[[ The input open ]]

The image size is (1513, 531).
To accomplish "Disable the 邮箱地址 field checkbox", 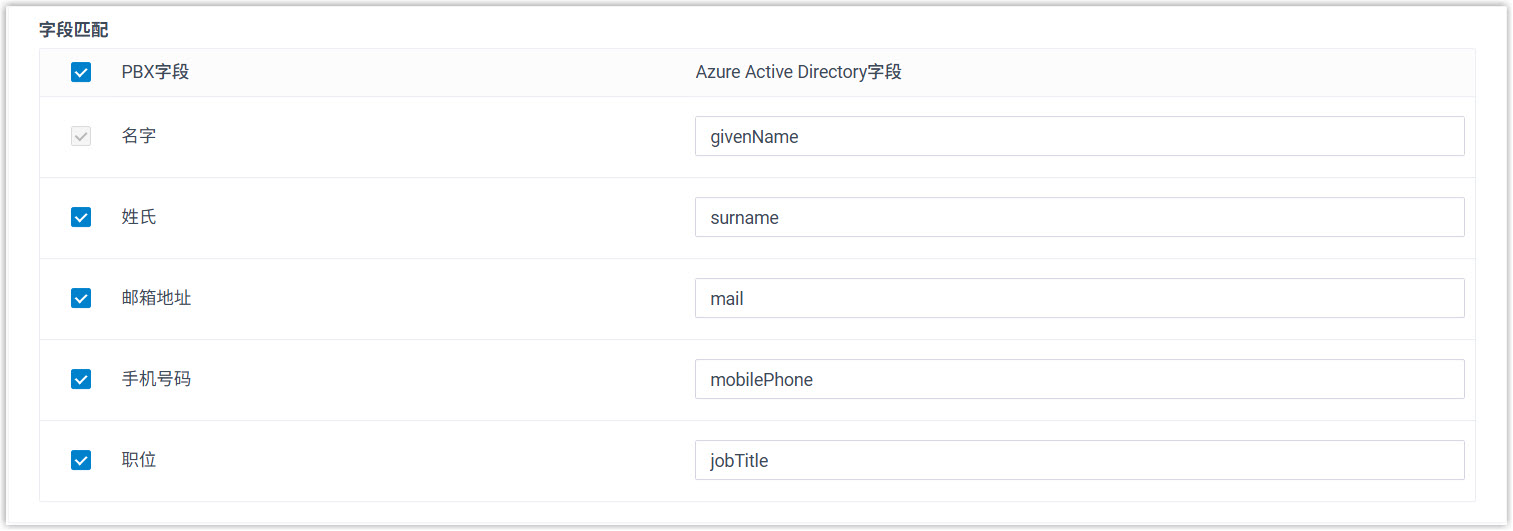I will coord(81,298).
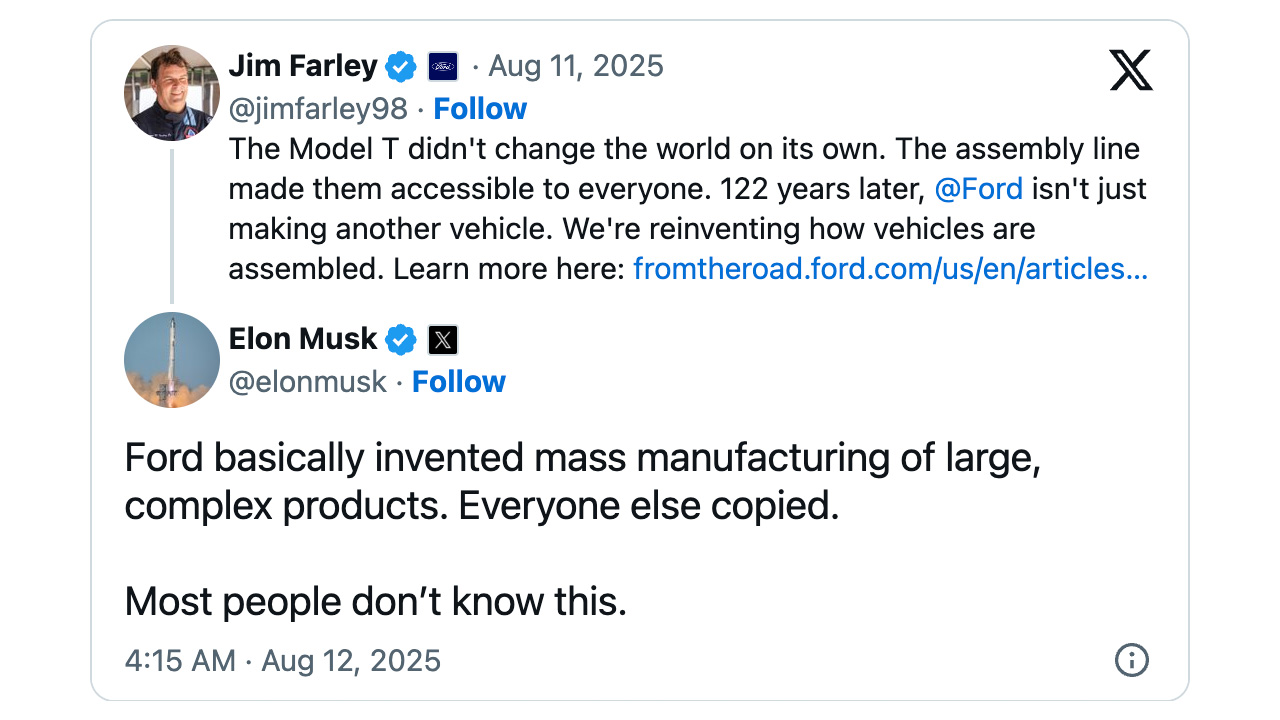
Task: Click Elon Musk's blue verified badge
Action: [x=401, y=340]
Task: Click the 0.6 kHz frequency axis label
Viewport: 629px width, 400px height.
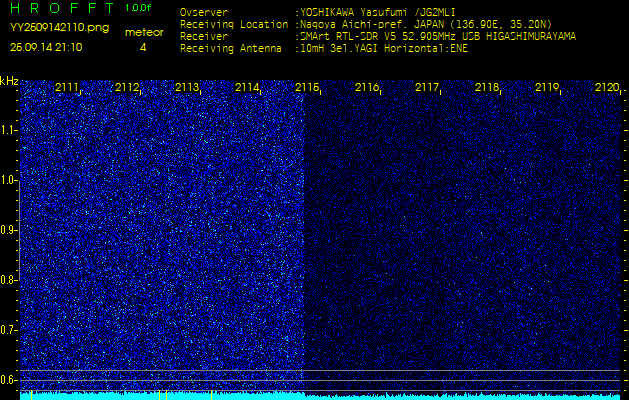Action: [9, 380]
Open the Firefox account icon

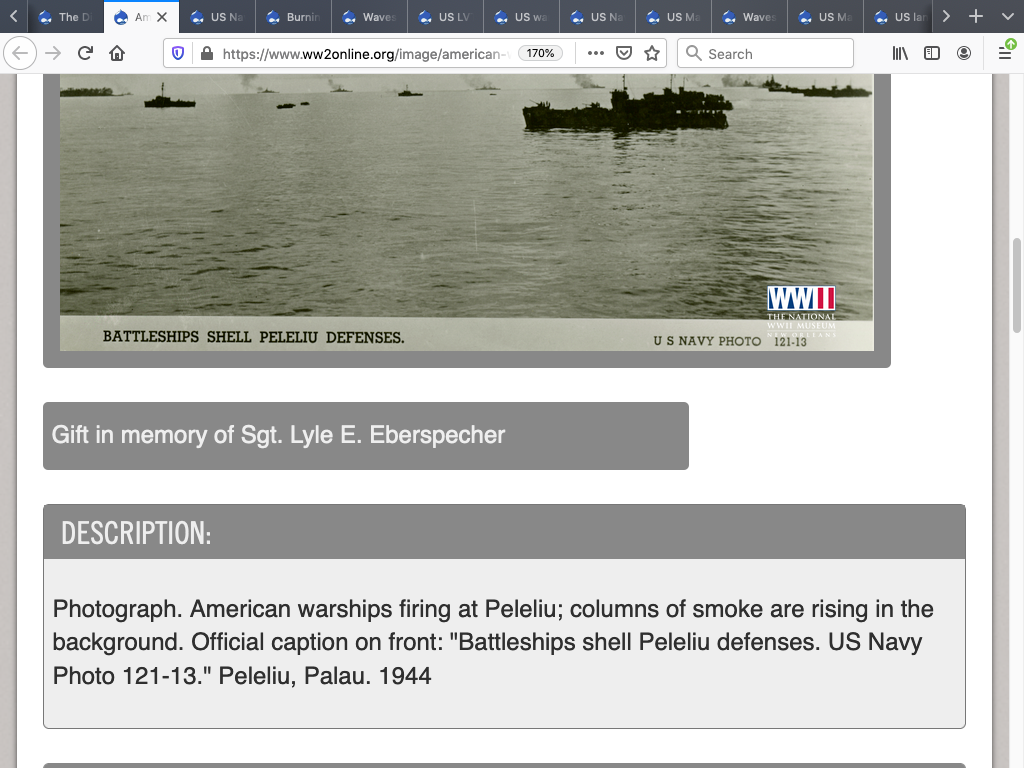[964, 54]
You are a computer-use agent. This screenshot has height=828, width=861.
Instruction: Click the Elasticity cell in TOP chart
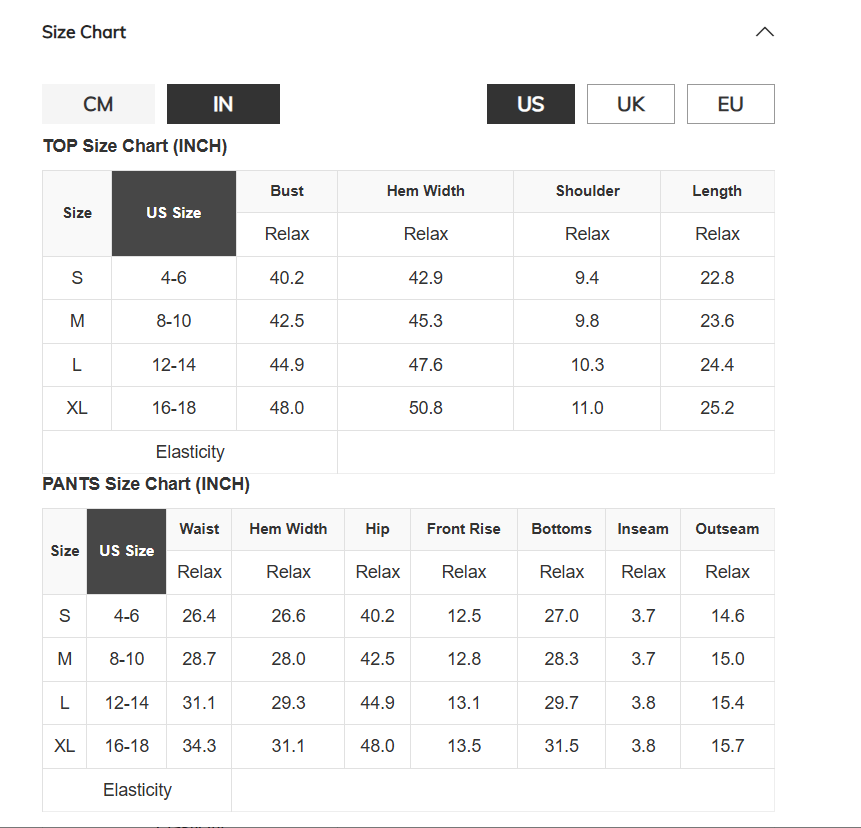click(x=190, y=452)
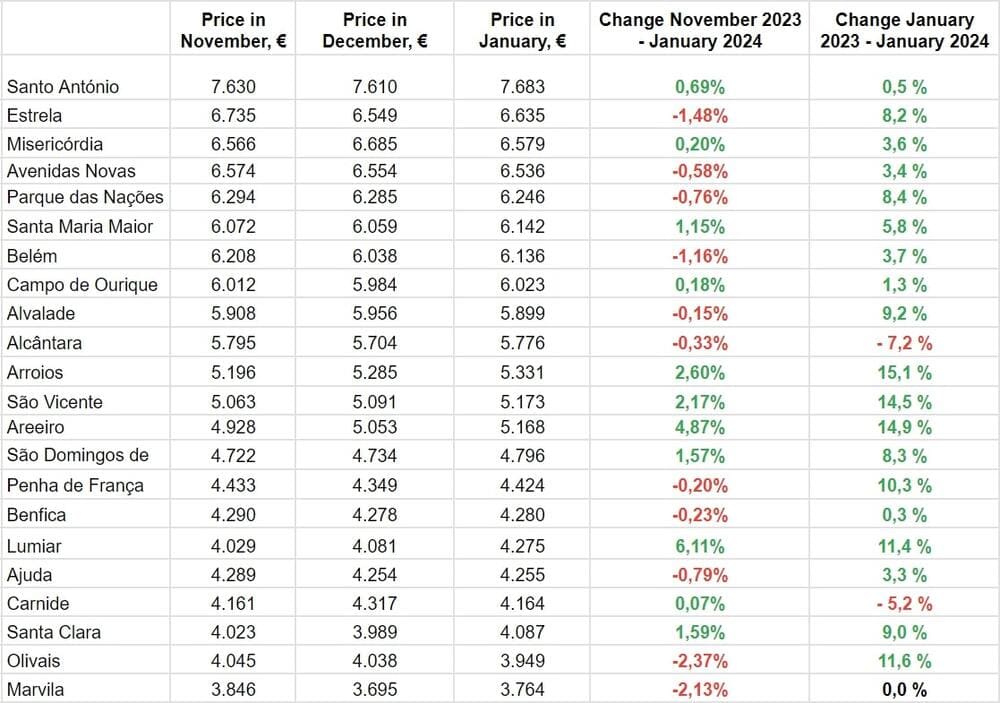
Task: Click Change November 2023 - January 2024 header
Action: pos(699,30)
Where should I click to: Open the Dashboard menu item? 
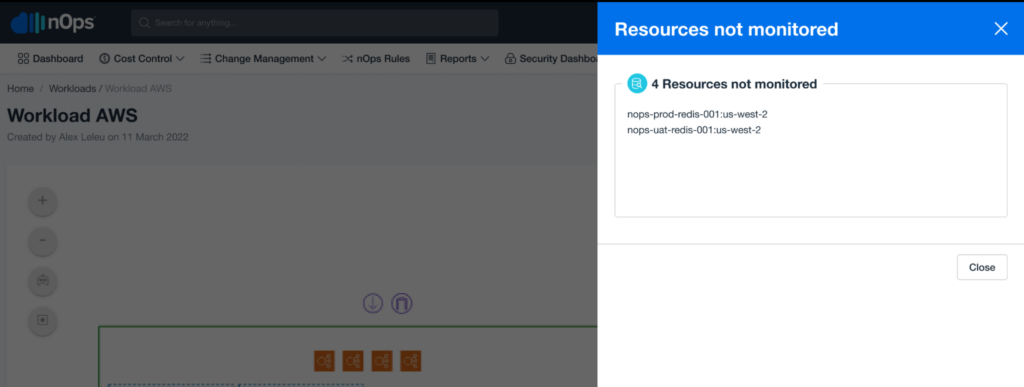pyautogui.click(x=50, y=59)
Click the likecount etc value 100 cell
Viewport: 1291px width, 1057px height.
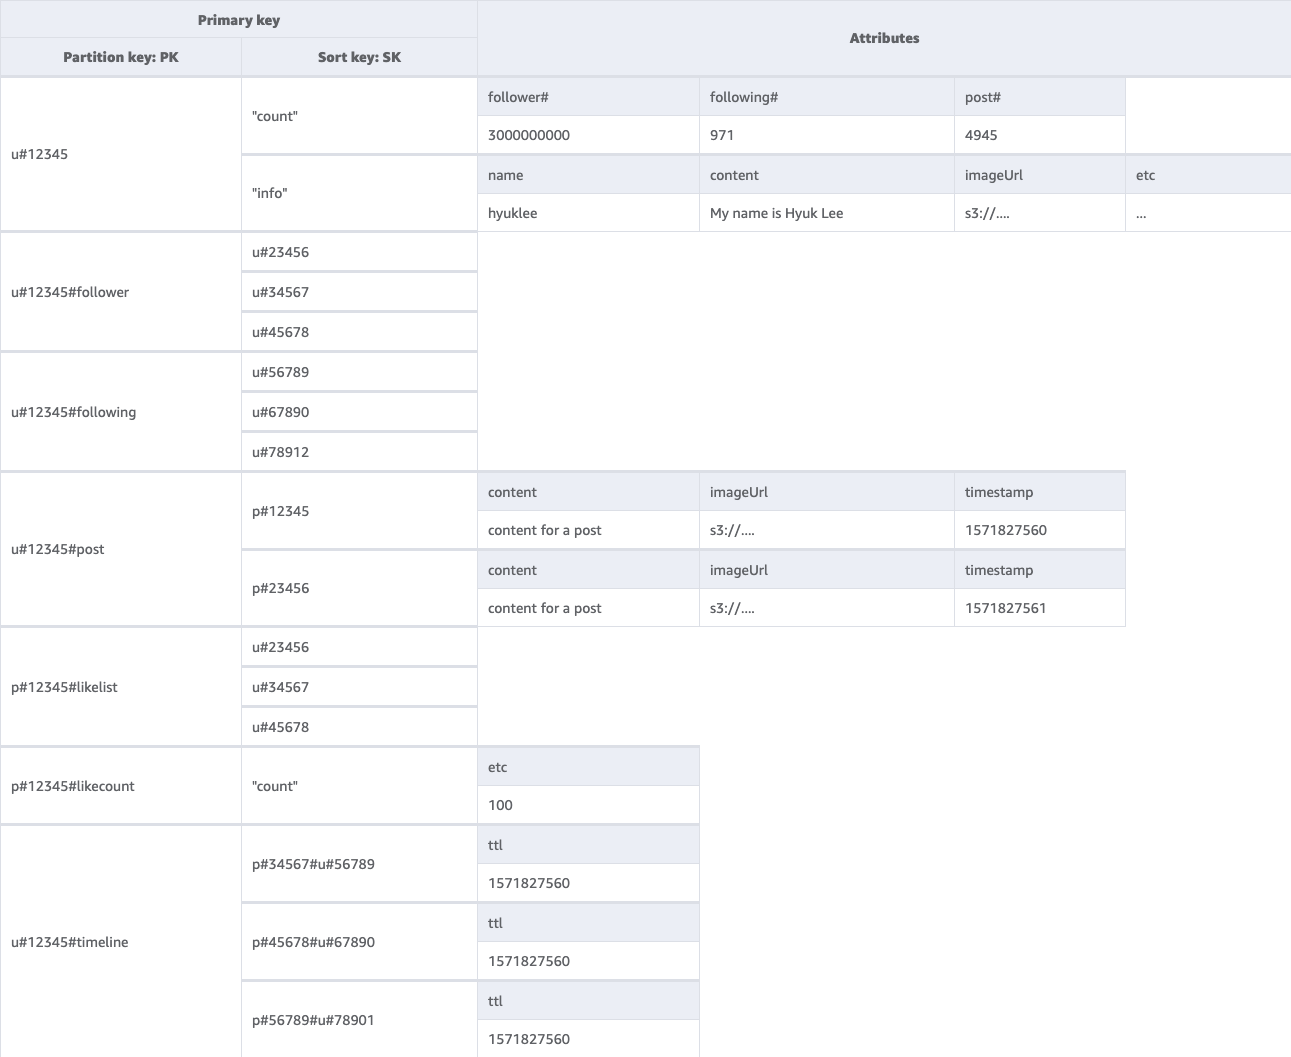(x=500, y=805)
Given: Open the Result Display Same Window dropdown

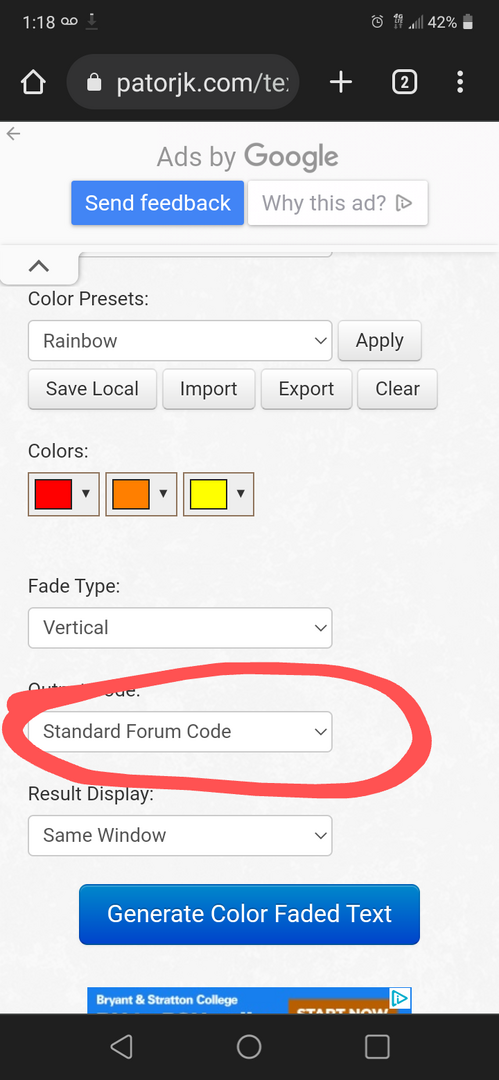Looking at the screenshot, I should 180,835.
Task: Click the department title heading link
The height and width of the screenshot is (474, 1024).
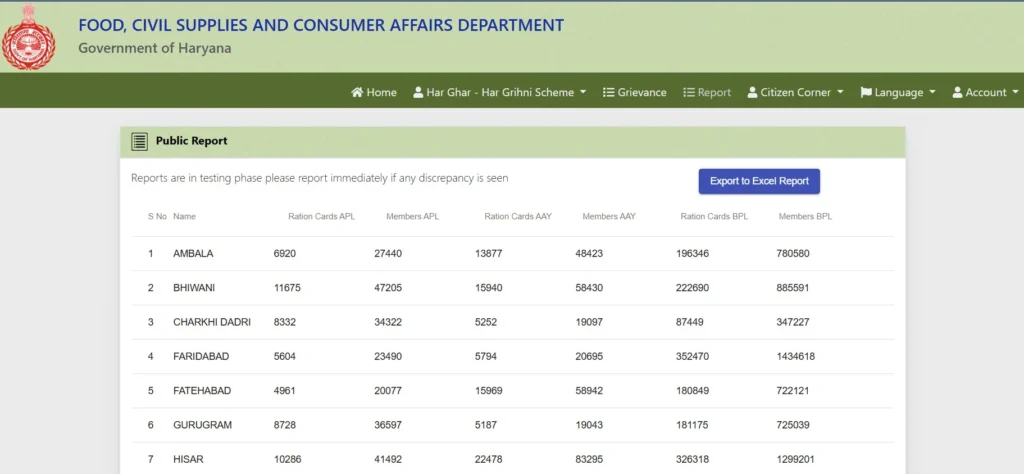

[[ The input closed ]]

▶ _Exercise brief_
Exclude all pictures and reproduce verbatim the lines running from the line that contains "Open the Firefox account icon" to the end of the data above, both ends included.

▶ _Exercise solution_
Open the Firefox account icon

[964, 54]
You are a computer-use agent. This screenshot has height=828, width=861.
Instruction: Click the Elasticity cell in TOP chart
click(x=190, y=452)
Task: Click Change November 2023 - January 2024 header
Action: pos(699,30)
Where should I click to: Open the Dashboard menu item? 
pyautogui.click(x=50, y=59)
Click the likecount etc value 100 cell
Viewport: 1291px width, 1057px height.
(x=500, y=805)
Given: Open the Result Display Same Window dropdown

Looking at the screenshot, I should 180,835.
Task: Click the department title heading link
The height and width of the screenshot is (474, 1024).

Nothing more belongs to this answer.